The Strokes : sous un nouvel angle
Musique / Critique - écrit par athanagor, le 03/05/2011 (Tags : album strokes angles disque angle groupe francais
On pourra lire un peu partout que cet album est décevant, voire pourri, que ça craint que Casablancas ait enregistré les paroles dans son coin, et que six ans pour ça, c’est nul. Pourtant, chez Krinein, on a plutôt bien aimé. Voici pourquoi.
Après First impressions of earth, qui arborait déjà un son plus produit et, de fait, un peu plus lisse, Angles nous accueille dès ses premières mesures avec une sonorité tout aussi veloutée, voire encore plus souple. À la faveur d’un son sec et rêche, chacun avait prêté à ce groupe new-yorkais des racines anglaises dans ses premières réalisations, et c’est aujourd’hui avec ce nouvel album et la confirmation d’un nouvel angle (!) d’attaque sonore qu’on peut se faire une meilleure idée de ce qui en fait un groupe dont on se souvient.
Fini, donc, de sonner comme une bande d’adolescents complexés, qui crient leur révolte dans le garage d’un de leurs potes le samedi après-midi, parce qu’ils n’ont rien de mieux à faire. On passe définitivement à une identité plus propre, et pourtant on ne lâche rien de l’excellente inspiration qui a fait de ce groupe un des incontournables du rock de la première décennie de ce siècle. Machu Pichu en ouverture de l’album est un superbe exemple de la capacité du groupe à forger des riffs entraînants et imparables, servi par la voix borderline et un rien guillerette de Julian Casablancas. Appuyé sur un mixage distingué, qui le parsème d’interventions subtiles d’arpèges, cet excellent titre gagne à chaque écoute une profondeur supplémentaire. Puis les morceaux vont s’enchaîner avec une évidence calculée qui empêchera dans les premiers temps de se rendre vraiment compte de ce qui se passe. On est entraîné malgré nous dans une écoute fleuve et naturelle où vont se suivre un sautillant Under cover of darkness, où pointent également des interventions cachées de guitare.

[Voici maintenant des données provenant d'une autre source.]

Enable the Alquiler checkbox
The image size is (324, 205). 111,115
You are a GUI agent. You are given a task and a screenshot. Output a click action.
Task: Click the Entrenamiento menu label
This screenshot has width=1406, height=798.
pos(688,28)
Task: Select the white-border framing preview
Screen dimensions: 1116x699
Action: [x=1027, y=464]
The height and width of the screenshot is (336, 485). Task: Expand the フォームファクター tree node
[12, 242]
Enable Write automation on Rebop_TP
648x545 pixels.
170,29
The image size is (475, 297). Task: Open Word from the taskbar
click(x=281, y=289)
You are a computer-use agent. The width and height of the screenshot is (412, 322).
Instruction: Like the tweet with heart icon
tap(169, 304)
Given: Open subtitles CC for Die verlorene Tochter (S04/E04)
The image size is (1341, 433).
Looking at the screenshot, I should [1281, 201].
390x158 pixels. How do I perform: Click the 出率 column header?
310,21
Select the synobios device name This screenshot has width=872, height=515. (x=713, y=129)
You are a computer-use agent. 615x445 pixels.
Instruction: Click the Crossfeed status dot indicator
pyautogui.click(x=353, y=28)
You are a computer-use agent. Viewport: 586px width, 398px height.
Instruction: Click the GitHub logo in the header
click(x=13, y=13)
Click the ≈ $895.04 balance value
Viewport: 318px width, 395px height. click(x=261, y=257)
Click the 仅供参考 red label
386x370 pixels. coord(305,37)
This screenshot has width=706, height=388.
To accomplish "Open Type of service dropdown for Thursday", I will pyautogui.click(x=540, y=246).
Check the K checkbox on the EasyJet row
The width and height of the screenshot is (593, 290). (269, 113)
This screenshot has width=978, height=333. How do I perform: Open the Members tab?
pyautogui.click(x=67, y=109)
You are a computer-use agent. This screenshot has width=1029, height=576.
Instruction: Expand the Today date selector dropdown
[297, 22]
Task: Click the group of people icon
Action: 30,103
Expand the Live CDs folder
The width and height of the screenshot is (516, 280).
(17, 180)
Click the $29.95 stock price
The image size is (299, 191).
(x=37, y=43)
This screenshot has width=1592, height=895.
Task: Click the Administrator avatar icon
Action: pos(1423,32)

Suivront Two kinds of happiness avec une surprenante batterie électrique sur le couplet, rappelant une pop des années 80, que Games, pourvu d’un pont incroyablement touchant, viendra plus tard confirmer, mais dans une tendance plus proche de Rick Hastley. You’re so right, se dégagera de cette impression pour lorgner plus du côté de The Hives débordant sur Radiohead. Mais l’inspiration ira parfois plus loin avec un Gratisfaction aux accents rappelant Queen. Puis, toujours dans une veine fortement marquée par la survenance d’un son électro, on retiendra avec admiration le prérefrain de Taken for a fool et la superbe mélancolie de Call me back. Bref, toujours en éveil et ramené çà et là dans nos souvenirs, on enchaîne l’album sans s’en rendre compte, parfois sortis de notre douce torpeur par des interventions mélodiques d’une incroyable portée, qui ponctuent admirablement un album où aucune chanson ne semble démériter.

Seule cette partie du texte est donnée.